The $75 conference fee includes all conference meals, drinks and snacks. There is no charge for bee buddy children under 14 accompanied by an adult.
“The 2016 Wyoming Bee College is open to everyone,” said Catherine Wissner, Laramie County extension horticulturist. She said the program is for beekeeper “want-a-bees,” experienced beekeepers and anyone who wants to learn to help pollinators.
Registration and agenda information is at bit.ly/2016beecollege.
Bee College presenters include beekeepers and business owners, researchers, professors and chefs. “They bring lots of enthusiasm for helping our pollinators,” said Wissner.

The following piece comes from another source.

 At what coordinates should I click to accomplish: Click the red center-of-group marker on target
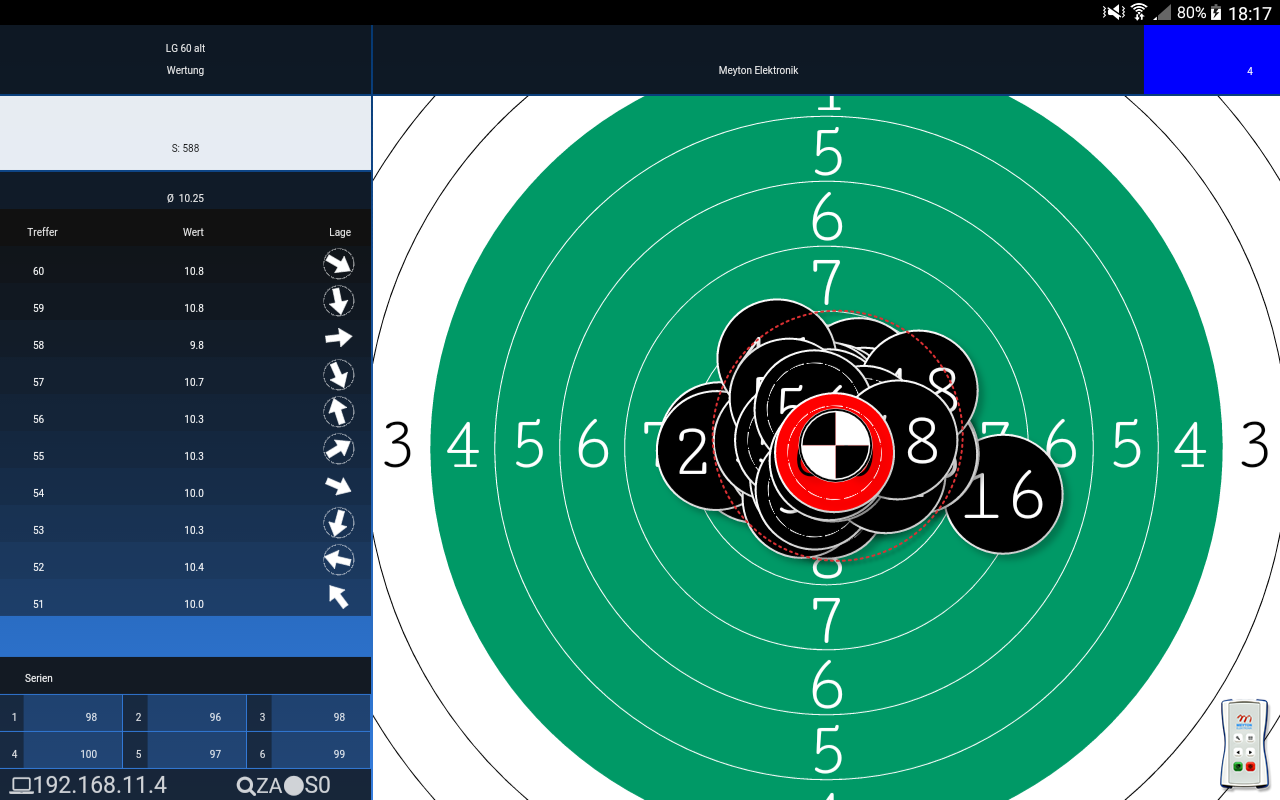coord(832,447)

Registration starts at 7:45 a.m., followed by a welcome from the American Honey Queen and a keynote address at 8:20 a.m. by Tony Landretti of Rice’s Honey in Greeley, Colo., on the importance of buying honey from a known source.
The keynote speaker on Sunday is Jamie Strange, USDA Agricultural Research Service entomologist and contributing author of the Federal Pollinator Action Plan. Strange presents an update on national efforts to help all pollinators, including the monarch butterfly.
Other presenters for this third-annual event include:
• Carolina Nyarady, DVM, with an all-day workshop in beginning beekeeping.
• David Lewis with a hands-on hive building demonstration.
• Zachary Haung from Michigan State University on honey bee health and welfare, in-depth honey bee nutrition, swarm psychology and rearing queens.
• Will Robinson of Casper College, sharing 40 years of international travel and honey bee research.
• Hank Uden of the Wyoming Department of Agriculture, with an update on Wyoming’s Pollinator Protection Plan.
• Chefs Vally and Rusty of Cheyenne’s Crow Creek Catering on cooking with honey.
• Greg Bowdish of Hunters Moon Meadery in Severance, Colo., on the art of turning honey into mead wine. He and his wife, Kim, make their internationally recognized mead from their own 60-hive apiary.
Other programs include seasonal care, choosing bee hive locations, research findings on overwintering and how pollen nutrition influences bees’ foraging choices.
“This is one of the best courses I’ve ever taken,” said 2013 Wyoming Bee College graduate Kim Withers,
CEO of Meridian Trust Federal Credit Union in Cheyenne. “After my first year of beekeeping, when I was first called a beekeeper, it was one of the greatest moments of my life.”